3.2. Artificial antigen synthesis
In preparing class-specificity antibodies against veterinary drugs such as FQs, the key step is to design and synthesize the optimum artificial antigen. Our objective was to produce pAb that could recognize most of FQs’ analogues, and to develop an icELISA standard curve that could determine the total array of FQs found in food-original samples. It has been proven that one or more FQs can be used as a hapten to synthesize the artificial antigen and produce class-specific antibodies, and we selected NOR as a desirable hapten based on the following factors. The FQ structures all possess a nitrogen-containing six-membered heterocyclic aromatic ring, a fluorine atom at Position 6 of ring A, a carboxylic acid group at Position 3, and a ketone group at Position 4 of ring B. Many of FQs have a piperazinyl ring at Position 7 of ring B. All of these common structural features would be helpful in obtaining class-specific pAb. In the NOR molecule, there is no substituent groups present on the piperazinyl ring (Fig. 1), and the molecule structure closely mimics the common moiety in the FQs. Therefore, NOR was selected to synthesize the artificial antigen and was evaluated for its ability to bind to other FQs.

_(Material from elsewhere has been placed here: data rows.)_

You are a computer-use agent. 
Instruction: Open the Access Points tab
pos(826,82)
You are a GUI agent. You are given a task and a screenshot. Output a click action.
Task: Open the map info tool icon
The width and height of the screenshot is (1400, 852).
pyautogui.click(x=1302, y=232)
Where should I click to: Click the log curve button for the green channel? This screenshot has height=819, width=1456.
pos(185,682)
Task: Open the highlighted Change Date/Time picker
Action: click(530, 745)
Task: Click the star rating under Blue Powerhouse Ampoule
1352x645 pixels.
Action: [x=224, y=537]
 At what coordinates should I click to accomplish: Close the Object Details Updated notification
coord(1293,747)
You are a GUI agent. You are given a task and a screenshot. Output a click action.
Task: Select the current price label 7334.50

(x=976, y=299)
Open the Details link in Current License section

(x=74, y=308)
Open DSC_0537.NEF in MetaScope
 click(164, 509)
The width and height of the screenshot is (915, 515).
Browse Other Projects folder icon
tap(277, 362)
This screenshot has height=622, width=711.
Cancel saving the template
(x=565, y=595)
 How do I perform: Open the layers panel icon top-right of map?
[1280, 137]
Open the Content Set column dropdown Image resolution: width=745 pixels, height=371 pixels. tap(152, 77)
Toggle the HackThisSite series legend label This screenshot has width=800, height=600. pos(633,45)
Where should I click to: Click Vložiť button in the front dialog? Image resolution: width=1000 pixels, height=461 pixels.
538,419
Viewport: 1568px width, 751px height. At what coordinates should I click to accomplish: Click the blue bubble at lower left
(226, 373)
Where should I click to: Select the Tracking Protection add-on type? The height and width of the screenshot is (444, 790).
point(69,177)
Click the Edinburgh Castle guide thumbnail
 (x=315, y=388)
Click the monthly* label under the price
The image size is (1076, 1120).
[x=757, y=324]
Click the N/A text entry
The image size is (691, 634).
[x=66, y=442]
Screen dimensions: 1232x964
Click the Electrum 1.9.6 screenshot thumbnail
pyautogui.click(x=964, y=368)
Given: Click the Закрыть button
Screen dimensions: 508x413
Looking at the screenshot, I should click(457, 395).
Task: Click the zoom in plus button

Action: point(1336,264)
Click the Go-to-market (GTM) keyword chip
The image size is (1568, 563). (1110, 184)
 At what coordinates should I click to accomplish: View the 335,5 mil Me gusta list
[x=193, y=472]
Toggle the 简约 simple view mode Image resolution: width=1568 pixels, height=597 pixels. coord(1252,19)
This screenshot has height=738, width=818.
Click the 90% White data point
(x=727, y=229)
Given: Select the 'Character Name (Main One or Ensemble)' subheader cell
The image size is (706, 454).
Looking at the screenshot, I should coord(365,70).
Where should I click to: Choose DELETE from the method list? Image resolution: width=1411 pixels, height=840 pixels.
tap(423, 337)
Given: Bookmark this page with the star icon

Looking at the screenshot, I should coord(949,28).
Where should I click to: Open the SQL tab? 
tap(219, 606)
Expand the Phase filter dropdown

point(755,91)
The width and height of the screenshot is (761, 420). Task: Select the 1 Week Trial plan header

3.3. Application of heterologous immunoassay
It has been proven that heterologous format is a useful strategy for the improvement of assay sensitivity in immunoassays (Jiang et al., 2011b), which has also been demonstrated in our following experimental data. Heterologous systems in competitive ELISA are termed to indicate the differences in hapten structure, linker attachment site, bridge length, or onjugation method, which can effectively avoid the bridge interference, improve detection sensitivity and antibody specificity. In general, there are three situations to be considered: heterologous carrier protein, different conjugation method, and coupling locus heterogeneity. In the present study, we performed different conjugation procedures with the improved two-step EDC method to synthesize the NOR-cBSA immunogen and used mixed anhydride technology to prepare the NOR-cOVA coating antigen, achieving heterogeneous detection. In this way, a slight heterology (bridge character) was introduced inside the spacer arm and between the carboxyl group in Position 3 of NOR molecule and the carrier protein (Figs. 1 and 2). Overall, the described synthetic procedure constitutes a new strategy for the direct and simple synthesis of artificial antigen for FQs.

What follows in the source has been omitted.